Read more: QSRs’ Lagging Loyalty-Reward Investment Hurts Innovation and Sales

ResTech providers are now racing not only to enable digital off-premise ordering, but also to provide restaurants with the tools that will bring both the convenience and the data-collecting capabilities of eCommerce channels into on-premise dining. Olo is continuing with its efforts to provide in-restaurant ordering tools such as in-app self-service, QR codes on the table and digital kiosks.

“As guests increasingly return to on-premise dining … our platform will harness data from all customer interactions, including non-digital orders, enabling brands to further build direct relationships with their customers,” said Glass.

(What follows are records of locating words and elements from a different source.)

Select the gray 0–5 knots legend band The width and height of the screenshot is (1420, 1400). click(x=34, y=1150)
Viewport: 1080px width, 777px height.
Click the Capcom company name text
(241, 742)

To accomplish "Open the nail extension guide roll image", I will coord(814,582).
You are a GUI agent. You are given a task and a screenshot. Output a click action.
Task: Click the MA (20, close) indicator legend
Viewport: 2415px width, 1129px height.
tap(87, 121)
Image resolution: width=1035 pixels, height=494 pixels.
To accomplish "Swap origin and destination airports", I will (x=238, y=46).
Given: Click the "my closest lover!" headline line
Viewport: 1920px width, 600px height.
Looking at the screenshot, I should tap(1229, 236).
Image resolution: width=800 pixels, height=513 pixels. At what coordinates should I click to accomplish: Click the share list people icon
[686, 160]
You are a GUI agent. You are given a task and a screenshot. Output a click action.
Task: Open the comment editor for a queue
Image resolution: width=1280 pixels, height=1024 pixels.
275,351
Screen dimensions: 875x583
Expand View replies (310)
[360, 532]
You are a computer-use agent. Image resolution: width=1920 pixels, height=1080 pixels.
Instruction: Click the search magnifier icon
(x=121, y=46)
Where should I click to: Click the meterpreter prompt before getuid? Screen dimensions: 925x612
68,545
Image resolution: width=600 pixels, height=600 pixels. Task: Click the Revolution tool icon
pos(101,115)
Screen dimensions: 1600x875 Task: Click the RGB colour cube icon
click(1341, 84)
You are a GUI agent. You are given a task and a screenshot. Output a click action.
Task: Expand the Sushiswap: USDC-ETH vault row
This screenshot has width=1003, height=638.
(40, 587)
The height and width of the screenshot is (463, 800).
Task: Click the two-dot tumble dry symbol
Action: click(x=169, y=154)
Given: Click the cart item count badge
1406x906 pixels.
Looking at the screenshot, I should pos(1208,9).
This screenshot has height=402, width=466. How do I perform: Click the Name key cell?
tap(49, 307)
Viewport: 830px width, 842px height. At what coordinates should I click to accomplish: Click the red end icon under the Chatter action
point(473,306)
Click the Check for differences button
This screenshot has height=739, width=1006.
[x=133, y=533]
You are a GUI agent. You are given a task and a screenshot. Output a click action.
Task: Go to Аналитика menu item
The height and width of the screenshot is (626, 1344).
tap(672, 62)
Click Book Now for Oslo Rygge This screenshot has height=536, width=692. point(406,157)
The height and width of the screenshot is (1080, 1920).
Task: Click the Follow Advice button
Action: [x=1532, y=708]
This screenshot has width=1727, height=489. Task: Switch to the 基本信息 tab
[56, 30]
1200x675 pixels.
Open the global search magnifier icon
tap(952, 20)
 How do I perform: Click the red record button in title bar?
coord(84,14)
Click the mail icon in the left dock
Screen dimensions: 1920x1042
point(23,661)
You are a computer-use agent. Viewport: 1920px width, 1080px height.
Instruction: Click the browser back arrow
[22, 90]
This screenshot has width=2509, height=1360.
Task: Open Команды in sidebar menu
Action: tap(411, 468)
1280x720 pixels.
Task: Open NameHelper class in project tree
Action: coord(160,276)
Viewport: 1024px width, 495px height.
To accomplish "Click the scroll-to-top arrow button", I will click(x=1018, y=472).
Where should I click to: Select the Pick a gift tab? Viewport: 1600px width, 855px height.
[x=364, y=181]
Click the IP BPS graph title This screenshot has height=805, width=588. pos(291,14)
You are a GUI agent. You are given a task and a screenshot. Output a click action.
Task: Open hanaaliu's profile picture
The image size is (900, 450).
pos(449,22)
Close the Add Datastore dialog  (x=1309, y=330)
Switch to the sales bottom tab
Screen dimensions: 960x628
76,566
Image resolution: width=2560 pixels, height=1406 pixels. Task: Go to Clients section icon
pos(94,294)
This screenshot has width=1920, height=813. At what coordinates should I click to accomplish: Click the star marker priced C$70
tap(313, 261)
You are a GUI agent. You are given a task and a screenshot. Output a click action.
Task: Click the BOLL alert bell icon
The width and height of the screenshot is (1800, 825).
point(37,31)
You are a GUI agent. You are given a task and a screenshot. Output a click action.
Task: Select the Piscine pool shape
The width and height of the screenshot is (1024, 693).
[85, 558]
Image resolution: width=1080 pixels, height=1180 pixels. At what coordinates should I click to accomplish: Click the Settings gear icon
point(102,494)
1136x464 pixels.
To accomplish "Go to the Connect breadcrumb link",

Findings from the Index show that leading restaurant brands are far more likely than their lagging counterparts to employ digital ordering technologies in restaurants. Nearly one-third of top-performing restaurants offer kiosk ordering, compared to just 14% of bottom performers, and 28% of top performers offer the ability to pay with QR codes, compared to 12% of bottom performers.

Additionally, Glass offered a brief update on the progress of the company’s Olo Pay feature, which he has previously said will likely be ready to go live in 2023. The company hired Tor Opedal, who was previously vice president of U.S. market development at Mastercard, as its vice president and general manager of payments.

“We’re encouraged by what we’re seeing with the brands and the locations that are live on Olo Pay in our pilot, heartened by the excitement from the broader restaurant brand base,” Glass said.